Sorry I can't agree that_  Forever War _ia a better book. Heinlien's teen masterpiece is just "different" and told from a different point of view. What you seem to be saying is you agree with _Forever War. _

As for the "puke movie" they tacked this book's name on, my late wife pegged it when she called it "Bug Blasters".

RH was a big believer in the military and a political Libertarion. He was (aparently) an atheist (while I'm a Christian), so while I agree sometimes and disagree others I read a lot of his books (like you) in the 1960s and still like a lot of them. On the other hand (and I realize this is just personel taste) I never cared much for Joe Haldeman's work.


----------



## J Riff (Apr 11, 2010)

I  remember thinking what a direct swipe it was at the military of the time. Confronting alien bugs meant we had to become more like them, because they had the numbers. Military thinking taken too far _is _very much like insects. Soldiers, warriors, queens, drones in formation. Heinlein wrote this kind of stuff well. I try not to over-analyze him and just enjoy the read.

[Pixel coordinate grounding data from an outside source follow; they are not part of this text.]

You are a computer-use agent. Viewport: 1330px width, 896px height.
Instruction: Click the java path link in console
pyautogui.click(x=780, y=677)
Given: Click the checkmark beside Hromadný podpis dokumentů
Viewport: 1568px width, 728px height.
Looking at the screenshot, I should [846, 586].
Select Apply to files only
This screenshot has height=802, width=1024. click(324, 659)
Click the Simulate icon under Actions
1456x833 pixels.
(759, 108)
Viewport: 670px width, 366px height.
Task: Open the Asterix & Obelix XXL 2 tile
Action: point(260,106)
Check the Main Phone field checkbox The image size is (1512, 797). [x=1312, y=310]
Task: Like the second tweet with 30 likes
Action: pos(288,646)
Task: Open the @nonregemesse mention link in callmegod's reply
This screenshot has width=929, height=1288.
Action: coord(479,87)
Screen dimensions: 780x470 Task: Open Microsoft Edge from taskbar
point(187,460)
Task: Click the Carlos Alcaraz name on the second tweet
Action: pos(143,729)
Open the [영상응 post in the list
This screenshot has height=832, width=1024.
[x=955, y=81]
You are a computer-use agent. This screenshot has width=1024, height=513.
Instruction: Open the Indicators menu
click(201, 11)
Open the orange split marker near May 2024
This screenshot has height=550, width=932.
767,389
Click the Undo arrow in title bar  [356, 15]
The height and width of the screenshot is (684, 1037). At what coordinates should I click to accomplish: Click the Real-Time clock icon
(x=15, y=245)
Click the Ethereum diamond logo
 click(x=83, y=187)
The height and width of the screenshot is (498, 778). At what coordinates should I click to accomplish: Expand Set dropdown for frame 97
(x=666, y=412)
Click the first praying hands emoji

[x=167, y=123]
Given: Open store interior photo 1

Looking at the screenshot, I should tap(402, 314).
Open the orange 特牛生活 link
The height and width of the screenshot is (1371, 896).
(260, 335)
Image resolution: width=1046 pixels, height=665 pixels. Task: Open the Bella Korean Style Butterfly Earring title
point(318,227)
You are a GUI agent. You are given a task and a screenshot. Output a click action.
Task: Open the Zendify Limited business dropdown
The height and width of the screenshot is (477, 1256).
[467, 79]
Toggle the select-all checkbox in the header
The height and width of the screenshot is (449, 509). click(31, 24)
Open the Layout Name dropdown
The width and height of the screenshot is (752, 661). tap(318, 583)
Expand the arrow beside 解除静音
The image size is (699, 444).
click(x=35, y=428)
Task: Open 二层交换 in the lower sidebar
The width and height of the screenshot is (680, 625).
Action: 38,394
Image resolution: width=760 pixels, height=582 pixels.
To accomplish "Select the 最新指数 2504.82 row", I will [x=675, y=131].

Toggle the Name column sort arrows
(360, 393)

 The movie. Good shoot-em-up..... but was it supposed to have been based on the Heinlein novel ? I thought they just borrowed the title. )


----------



## AE35Unit (Apr 12, 2010)

One of those books that I've long wanted to read but never come across a copy yet. I did enjoy Forever War tho,a book which I only recently heard of!


----------



## Toby Frost (Apr 12, 2010)

My own view is that it's vastly overrated, and that the philosophy is simplistic and relies on straw men to succeed. I entirely agree with Anthony G Williams.


----------